Le vote canadien a été très critiqué dans la presse. Le gouvernement Trudeau a-t-il fait preuve de prudence ou de pusillanimité dans ce dossier? S’interroge La Presse. Autre façon de poser la question: en pleines négociations sur la modernisation de l’ALENA, le Canada pouvait-il se permettre de se mettre à dos Donald Trump, qui a menacé de déchirer ce traité de libre-échange?
Sur les 193 pays membres des Nations Unies, 128 ont voté en faveur d’une résolution condamnant la décision annoncée, le 6 décembre, par Donald Trump sur Jérusalem, à rebours de la position américaine traditionnelle et du consensus de la communauté internationale. Neuf pays (Etats-Unis, Israël, Guatemala, Honduras, Togo, Micronésie, Nauru, Palaos et îles Marshall) ont voté contre ce texte qui répond à une initiative des Palestiniens. Les 14 partenaires des Etats-Unis au Conseil de sécurité avaient approuvé à l’unanimité, lundi 18 décembre, une condamnation de la décision de Donald Trump. Un vote finalement bloqué par un veto des Etats-Unis et dénoncé par la diplomatie américaine comme «une insulte que nous n’oublierons pas». A l’Assemblée générale, aucun pays n’a en revanche de droit de veto sur les résolutions qui ne sont pas contraignantes.

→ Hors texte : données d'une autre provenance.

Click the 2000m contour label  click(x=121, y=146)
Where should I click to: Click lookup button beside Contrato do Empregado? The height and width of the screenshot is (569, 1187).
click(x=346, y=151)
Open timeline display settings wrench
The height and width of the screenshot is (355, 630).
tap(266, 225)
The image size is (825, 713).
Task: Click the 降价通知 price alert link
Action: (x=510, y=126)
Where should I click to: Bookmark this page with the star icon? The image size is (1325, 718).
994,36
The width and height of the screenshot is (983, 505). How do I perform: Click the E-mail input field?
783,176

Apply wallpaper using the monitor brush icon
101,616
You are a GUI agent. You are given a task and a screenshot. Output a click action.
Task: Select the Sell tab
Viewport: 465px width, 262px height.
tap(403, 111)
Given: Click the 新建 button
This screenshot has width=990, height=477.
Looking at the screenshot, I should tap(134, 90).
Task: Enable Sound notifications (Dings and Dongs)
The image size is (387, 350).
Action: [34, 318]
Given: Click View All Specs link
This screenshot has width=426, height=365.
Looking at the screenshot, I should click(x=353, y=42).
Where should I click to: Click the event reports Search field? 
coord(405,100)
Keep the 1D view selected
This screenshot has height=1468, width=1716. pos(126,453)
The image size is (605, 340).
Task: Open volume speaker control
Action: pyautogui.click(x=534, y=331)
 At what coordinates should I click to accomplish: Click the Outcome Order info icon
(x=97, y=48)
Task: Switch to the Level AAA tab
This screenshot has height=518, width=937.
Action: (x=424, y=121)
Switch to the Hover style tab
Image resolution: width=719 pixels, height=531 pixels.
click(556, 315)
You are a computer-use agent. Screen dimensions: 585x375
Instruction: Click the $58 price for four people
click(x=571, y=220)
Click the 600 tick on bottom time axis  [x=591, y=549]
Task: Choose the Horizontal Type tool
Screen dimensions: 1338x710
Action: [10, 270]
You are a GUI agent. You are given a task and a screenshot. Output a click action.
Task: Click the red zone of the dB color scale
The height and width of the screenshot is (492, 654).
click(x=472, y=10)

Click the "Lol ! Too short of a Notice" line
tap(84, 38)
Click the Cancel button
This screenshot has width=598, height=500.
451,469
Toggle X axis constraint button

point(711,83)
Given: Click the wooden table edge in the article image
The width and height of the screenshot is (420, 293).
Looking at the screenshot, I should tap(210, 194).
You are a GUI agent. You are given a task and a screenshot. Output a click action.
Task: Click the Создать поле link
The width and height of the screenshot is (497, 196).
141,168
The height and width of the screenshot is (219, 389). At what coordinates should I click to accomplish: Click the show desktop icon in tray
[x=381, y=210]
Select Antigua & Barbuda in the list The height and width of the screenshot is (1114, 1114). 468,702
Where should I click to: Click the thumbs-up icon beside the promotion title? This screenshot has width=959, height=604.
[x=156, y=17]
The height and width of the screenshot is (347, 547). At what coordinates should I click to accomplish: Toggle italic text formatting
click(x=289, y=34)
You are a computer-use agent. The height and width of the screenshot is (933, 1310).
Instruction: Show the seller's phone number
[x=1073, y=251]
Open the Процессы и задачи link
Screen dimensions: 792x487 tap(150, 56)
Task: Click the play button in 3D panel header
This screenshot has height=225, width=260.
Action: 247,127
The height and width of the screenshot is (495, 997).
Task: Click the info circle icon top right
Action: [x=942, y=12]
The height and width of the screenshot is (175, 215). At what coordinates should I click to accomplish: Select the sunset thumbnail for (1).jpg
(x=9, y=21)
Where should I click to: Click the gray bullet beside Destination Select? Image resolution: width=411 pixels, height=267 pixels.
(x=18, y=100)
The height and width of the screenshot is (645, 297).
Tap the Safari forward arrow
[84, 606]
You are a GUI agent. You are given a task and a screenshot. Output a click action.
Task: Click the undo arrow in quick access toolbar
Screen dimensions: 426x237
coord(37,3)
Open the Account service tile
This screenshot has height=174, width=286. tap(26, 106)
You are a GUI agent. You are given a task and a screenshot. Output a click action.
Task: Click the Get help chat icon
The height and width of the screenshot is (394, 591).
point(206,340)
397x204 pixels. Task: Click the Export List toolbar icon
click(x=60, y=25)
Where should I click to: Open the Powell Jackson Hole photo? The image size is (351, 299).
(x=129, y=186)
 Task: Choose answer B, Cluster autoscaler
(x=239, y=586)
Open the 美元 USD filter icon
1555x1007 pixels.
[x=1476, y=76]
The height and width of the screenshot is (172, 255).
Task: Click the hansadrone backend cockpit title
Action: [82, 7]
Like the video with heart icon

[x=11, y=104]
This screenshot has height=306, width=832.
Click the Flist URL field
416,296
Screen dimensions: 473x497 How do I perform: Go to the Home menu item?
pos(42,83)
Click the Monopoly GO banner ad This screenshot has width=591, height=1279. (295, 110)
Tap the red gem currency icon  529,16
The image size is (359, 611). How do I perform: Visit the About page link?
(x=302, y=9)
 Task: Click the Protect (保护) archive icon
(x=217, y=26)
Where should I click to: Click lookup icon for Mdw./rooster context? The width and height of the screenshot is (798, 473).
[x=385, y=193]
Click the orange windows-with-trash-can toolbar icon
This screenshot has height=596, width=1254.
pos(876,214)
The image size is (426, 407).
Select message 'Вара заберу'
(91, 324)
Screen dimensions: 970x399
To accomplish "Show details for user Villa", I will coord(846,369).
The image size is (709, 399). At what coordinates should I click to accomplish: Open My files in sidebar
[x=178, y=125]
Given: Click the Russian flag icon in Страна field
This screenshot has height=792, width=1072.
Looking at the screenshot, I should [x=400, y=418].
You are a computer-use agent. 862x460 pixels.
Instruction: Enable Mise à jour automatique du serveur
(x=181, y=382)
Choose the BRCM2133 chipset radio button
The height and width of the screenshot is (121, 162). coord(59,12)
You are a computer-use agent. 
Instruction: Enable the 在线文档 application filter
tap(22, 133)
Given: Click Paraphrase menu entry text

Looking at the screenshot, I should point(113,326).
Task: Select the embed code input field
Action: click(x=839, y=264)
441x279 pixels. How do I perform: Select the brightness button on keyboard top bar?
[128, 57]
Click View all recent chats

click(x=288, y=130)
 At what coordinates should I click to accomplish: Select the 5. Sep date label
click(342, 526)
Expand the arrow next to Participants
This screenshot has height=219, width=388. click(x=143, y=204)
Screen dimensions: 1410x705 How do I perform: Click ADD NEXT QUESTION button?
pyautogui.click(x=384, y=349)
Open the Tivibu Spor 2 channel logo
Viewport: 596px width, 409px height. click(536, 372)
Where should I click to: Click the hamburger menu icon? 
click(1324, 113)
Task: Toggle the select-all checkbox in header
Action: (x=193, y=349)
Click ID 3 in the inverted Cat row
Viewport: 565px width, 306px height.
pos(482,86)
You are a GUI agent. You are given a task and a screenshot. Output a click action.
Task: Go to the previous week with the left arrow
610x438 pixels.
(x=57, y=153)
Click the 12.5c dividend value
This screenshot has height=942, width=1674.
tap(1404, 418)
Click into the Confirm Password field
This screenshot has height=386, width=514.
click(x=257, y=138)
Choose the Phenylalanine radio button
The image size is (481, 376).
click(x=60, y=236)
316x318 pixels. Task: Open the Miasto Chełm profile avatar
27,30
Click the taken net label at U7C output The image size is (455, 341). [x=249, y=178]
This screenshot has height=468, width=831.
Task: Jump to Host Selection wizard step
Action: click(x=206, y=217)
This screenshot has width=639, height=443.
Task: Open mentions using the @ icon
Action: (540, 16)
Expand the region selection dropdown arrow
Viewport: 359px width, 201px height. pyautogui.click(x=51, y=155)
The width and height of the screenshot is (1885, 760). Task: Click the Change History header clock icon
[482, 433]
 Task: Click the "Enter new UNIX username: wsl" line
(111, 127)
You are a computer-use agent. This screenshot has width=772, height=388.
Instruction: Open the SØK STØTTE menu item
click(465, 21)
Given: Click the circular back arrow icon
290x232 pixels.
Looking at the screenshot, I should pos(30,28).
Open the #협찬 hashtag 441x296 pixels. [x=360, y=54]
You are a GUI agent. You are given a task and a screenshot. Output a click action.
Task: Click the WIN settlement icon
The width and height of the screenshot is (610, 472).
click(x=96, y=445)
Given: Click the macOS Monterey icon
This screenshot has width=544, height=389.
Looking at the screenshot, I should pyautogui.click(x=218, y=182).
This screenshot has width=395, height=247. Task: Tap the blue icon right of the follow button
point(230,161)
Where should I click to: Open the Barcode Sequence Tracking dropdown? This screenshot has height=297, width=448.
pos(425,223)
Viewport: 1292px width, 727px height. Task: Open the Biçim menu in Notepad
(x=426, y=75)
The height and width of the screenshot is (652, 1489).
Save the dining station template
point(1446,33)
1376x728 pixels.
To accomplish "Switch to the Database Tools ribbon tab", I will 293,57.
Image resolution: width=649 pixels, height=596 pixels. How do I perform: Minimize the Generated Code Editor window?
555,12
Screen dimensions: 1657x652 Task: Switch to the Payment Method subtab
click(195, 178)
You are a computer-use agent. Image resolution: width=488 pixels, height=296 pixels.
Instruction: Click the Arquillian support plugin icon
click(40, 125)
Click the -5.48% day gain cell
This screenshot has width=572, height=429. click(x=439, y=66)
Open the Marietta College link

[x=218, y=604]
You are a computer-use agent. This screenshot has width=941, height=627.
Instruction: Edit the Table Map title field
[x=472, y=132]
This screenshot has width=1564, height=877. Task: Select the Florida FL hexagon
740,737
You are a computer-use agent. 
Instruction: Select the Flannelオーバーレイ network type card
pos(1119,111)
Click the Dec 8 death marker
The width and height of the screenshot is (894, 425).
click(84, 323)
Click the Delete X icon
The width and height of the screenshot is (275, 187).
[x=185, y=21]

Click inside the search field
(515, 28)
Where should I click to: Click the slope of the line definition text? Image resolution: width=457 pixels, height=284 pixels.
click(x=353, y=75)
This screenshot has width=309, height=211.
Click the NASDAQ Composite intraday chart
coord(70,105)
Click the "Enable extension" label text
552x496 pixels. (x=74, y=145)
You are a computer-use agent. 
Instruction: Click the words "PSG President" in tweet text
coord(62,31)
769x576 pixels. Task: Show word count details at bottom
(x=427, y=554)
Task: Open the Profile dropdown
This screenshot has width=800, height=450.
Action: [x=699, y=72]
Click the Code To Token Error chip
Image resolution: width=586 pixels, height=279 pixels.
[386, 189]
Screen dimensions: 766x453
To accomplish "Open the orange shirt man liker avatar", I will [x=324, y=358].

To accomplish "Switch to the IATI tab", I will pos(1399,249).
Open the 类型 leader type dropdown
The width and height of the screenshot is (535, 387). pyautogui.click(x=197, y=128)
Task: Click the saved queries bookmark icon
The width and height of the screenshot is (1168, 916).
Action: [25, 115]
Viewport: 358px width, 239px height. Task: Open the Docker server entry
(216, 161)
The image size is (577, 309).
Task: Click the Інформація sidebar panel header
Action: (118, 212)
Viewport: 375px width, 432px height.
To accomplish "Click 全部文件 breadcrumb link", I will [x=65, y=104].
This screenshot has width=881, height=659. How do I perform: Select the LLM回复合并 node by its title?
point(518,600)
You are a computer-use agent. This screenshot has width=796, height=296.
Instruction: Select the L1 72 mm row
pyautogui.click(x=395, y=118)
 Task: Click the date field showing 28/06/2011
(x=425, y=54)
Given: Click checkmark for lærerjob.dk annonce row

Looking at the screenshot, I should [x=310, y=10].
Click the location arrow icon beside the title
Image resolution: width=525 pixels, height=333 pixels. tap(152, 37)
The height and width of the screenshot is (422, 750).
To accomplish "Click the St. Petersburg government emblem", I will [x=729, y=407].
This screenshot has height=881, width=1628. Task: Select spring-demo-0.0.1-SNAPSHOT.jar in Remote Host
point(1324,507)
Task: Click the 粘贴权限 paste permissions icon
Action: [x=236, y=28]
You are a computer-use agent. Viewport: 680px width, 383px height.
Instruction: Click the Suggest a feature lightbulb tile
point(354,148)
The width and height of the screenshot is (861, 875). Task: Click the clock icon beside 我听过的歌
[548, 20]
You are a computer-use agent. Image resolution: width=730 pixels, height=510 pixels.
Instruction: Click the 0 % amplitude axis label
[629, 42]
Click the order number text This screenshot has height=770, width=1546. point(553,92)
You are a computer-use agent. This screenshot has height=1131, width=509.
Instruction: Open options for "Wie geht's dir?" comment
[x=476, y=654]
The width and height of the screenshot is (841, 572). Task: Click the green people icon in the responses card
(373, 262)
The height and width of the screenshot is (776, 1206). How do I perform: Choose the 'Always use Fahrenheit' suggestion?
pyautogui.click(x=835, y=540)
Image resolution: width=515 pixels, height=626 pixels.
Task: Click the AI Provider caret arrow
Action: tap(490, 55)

Le bras de fer, cependant, va continuer et Trump pourrait faire payer cher son humiliation. «Les Etats-Unis se souviendront de cette journée qui les a vus cloués au pilori devant l’Assemblée générale pour le seul fait d’exercer notre droit de pays souverain», a déclaré l’ambassadrice américaine à l’ONU, Nikki Haley, avant le vote.
«Nous nous en souviendrons quand on nous demandera encore une fois de verser la plus importante contribution» financière à l’ONU, a-t-elle lancé, menaçant à nouveau de «mieux dépenser» l’argent des Américains à l’avenir. En réponse à la menace de Nikki Haley de «noter les noms» de ceux qui ont voté la résolution, le ministre palestinien des Affaires étrangères, Riyad Al-Malki, a estimé: «L’Histoire note les noms» de «ceux qui défendent ce qui est juste» et de «ceux qui mentent».
Le Premier ministre israélien, Benjamin Netanyahu, s’est déclaré satisfait du nombre de pays qui n’ont pas voté la résolution de l’ONU. «En Israël, nous rejetons cette décision de l’ONU et réagissons avec satisfaction face au nombre important de pays qui n’ont pas voté en faveur de cette décision», a affirmé le Premier ministre dans un communiqué de son bureau.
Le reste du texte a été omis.